# Task statement
Nothing but the lines holding the string "green" should appear in the answer. Copy them from the entries.
Segment Start: Supplied material
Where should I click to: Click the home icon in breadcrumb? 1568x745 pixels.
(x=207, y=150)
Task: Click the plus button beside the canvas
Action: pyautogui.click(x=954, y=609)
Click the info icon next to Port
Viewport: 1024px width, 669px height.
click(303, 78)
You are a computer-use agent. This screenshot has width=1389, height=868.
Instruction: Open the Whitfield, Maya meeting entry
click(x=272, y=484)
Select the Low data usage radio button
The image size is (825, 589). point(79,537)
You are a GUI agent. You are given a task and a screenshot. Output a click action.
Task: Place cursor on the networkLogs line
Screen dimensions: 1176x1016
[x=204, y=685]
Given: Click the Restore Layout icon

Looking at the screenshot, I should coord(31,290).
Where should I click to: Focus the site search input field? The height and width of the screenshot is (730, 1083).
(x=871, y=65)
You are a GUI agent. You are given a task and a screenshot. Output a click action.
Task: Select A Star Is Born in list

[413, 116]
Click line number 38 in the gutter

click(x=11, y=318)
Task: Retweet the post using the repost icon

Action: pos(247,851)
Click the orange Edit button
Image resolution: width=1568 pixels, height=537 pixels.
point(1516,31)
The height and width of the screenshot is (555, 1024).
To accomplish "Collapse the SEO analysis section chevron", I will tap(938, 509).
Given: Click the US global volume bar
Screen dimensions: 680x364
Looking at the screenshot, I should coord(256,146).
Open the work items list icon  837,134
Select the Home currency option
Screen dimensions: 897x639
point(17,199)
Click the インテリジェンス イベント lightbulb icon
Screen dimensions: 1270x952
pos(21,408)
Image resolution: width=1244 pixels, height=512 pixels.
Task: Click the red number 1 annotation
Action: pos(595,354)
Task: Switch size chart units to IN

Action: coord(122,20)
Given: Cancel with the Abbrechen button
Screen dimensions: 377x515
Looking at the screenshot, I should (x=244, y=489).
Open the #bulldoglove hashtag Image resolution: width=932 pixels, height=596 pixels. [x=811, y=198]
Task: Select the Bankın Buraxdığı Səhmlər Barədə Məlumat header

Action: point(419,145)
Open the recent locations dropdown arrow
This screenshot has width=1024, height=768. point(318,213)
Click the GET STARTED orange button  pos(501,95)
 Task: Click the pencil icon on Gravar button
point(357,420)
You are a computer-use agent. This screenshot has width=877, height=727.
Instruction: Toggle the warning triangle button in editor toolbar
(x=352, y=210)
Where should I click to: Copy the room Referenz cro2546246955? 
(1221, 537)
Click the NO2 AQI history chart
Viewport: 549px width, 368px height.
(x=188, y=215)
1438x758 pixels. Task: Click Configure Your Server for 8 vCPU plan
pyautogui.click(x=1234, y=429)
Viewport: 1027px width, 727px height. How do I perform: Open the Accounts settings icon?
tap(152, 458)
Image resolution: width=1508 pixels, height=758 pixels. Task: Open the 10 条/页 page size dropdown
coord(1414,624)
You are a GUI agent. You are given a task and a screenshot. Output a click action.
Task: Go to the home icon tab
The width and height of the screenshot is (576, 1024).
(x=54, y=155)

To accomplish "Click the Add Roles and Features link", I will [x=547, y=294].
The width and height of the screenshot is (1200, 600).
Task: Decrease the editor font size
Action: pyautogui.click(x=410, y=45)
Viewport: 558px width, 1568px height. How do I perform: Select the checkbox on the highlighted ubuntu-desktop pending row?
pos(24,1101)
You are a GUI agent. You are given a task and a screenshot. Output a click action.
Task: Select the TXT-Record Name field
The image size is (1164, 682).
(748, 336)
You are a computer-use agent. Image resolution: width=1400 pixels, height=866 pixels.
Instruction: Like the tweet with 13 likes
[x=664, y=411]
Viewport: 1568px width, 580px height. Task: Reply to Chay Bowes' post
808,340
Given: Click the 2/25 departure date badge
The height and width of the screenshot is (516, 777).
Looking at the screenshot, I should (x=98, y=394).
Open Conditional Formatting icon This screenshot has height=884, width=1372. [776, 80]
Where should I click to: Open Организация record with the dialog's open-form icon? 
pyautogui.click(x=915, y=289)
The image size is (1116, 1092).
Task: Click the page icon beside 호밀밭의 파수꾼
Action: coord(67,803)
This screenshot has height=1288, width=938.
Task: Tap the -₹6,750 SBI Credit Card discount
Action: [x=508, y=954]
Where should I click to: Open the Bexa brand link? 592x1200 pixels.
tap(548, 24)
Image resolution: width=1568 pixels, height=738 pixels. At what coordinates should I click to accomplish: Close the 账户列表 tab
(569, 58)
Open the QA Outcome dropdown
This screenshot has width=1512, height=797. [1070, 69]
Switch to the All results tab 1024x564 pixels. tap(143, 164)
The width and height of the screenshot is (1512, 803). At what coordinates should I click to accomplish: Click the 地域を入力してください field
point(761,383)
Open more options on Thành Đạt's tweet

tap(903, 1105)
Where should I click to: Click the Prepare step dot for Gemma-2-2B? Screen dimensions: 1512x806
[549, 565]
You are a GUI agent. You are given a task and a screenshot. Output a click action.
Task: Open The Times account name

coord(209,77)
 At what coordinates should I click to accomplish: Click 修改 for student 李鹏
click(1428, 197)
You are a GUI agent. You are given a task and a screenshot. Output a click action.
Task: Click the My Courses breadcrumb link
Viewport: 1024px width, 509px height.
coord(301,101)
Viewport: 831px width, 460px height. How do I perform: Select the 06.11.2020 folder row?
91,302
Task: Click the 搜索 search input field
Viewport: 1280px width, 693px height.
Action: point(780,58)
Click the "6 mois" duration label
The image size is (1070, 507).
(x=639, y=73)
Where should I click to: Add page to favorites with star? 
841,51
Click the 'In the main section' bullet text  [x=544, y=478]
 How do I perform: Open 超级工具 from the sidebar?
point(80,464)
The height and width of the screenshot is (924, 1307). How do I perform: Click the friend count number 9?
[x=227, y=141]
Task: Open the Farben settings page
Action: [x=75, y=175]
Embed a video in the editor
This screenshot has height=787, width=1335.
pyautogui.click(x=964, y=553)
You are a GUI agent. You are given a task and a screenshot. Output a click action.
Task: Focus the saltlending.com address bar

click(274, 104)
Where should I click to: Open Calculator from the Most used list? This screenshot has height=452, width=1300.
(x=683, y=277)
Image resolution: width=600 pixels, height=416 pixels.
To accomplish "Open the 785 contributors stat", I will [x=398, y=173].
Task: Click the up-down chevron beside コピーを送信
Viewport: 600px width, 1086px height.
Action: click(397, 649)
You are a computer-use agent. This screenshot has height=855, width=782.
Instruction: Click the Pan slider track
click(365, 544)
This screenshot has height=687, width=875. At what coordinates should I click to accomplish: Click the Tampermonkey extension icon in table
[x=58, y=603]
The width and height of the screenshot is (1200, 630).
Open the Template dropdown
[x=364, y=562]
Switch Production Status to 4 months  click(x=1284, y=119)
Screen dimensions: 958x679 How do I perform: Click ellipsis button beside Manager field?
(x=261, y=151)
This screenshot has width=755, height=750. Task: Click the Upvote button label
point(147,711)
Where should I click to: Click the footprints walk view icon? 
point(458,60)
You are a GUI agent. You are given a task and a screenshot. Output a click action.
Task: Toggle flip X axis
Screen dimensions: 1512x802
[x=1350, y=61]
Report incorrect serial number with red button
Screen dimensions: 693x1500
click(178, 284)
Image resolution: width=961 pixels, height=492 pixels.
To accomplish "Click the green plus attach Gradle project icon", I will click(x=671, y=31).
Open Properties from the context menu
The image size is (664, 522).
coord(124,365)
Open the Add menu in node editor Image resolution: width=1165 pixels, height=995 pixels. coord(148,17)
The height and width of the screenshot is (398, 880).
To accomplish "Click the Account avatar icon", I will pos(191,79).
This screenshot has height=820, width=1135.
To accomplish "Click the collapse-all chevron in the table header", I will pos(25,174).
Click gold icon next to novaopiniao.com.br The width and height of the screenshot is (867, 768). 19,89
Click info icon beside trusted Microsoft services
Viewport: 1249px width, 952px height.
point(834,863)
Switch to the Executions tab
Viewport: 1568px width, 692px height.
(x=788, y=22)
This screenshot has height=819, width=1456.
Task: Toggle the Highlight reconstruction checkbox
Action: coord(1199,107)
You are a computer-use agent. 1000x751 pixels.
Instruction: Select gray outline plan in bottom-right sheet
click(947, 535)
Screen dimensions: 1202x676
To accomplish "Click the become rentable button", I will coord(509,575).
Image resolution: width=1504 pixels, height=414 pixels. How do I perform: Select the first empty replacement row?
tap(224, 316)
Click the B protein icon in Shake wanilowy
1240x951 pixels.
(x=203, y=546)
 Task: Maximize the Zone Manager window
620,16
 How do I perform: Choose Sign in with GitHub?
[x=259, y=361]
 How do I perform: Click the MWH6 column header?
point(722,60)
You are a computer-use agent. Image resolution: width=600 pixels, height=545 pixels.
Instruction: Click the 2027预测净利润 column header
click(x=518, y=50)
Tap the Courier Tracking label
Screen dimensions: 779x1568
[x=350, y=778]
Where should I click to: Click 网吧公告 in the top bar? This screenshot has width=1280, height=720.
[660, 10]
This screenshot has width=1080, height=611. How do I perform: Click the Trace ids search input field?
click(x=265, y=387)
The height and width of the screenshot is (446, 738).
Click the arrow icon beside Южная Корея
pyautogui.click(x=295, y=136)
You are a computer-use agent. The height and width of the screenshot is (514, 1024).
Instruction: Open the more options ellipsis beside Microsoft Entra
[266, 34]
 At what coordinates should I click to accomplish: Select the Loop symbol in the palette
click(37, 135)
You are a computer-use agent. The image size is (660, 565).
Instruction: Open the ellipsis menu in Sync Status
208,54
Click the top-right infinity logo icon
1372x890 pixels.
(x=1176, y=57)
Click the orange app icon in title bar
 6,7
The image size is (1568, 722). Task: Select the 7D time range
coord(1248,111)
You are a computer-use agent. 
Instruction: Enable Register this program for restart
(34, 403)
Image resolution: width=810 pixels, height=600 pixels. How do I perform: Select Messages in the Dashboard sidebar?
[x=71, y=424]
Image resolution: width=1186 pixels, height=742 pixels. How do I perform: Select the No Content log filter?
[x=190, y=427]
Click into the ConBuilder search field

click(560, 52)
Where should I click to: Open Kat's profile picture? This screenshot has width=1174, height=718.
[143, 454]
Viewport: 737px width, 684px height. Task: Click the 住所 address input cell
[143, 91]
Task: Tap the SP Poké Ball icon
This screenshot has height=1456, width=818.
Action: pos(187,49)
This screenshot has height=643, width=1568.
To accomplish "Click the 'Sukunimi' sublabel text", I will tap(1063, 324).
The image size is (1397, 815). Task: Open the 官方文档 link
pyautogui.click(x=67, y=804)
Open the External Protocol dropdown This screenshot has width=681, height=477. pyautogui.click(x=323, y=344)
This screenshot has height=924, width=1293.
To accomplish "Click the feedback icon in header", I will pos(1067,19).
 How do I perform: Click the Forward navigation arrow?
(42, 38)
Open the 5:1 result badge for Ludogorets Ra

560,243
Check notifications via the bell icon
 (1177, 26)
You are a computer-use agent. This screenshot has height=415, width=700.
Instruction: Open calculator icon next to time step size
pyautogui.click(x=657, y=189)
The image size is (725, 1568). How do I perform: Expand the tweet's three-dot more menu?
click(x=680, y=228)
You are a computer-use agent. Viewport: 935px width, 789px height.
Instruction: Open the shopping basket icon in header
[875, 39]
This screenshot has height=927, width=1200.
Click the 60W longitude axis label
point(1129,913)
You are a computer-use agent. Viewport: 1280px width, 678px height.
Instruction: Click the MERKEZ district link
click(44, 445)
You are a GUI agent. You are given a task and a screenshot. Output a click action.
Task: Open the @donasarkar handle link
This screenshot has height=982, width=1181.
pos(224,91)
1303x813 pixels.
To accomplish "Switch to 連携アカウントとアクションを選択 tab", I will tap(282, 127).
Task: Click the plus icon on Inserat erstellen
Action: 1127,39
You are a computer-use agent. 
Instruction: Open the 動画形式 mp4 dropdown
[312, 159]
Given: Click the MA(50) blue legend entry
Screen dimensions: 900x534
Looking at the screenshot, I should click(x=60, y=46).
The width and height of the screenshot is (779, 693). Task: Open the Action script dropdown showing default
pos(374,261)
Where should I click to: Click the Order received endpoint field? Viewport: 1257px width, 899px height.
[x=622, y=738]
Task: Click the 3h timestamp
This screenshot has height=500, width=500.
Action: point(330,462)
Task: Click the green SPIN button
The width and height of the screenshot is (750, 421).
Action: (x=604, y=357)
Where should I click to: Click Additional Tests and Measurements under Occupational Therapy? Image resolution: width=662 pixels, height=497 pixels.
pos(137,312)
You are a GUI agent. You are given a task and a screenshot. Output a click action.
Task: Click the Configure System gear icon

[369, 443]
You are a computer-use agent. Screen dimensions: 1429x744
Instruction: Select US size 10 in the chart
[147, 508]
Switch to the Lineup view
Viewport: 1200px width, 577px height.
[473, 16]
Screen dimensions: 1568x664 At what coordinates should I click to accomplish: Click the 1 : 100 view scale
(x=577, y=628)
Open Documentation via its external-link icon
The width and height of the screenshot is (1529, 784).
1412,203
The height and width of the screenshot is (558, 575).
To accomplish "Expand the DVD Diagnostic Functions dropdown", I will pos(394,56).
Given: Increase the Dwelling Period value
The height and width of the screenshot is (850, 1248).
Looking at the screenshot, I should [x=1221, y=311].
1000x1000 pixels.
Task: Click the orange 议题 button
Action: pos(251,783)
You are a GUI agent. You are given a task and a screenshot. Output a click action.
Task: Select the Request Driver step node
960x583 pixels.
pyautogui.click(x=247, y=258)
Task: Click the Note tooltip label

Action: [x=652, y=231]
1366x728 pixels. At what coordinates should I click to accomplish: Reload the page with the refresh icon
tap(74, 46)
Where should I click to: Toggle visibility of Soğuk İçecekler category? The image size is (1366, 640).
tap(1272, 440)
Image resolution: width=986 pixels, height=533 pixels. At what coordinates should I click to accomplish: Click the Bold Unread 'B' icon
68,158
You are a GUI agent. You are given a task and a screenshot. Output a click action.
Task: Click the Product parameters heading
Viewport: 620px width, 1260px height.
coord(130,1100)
Segment End: Supplied material
# Exercise result
To accomplish "Click the green plus attach Gradle project icon", I will click(x=671, y=31).
Task: Click the green SPIN button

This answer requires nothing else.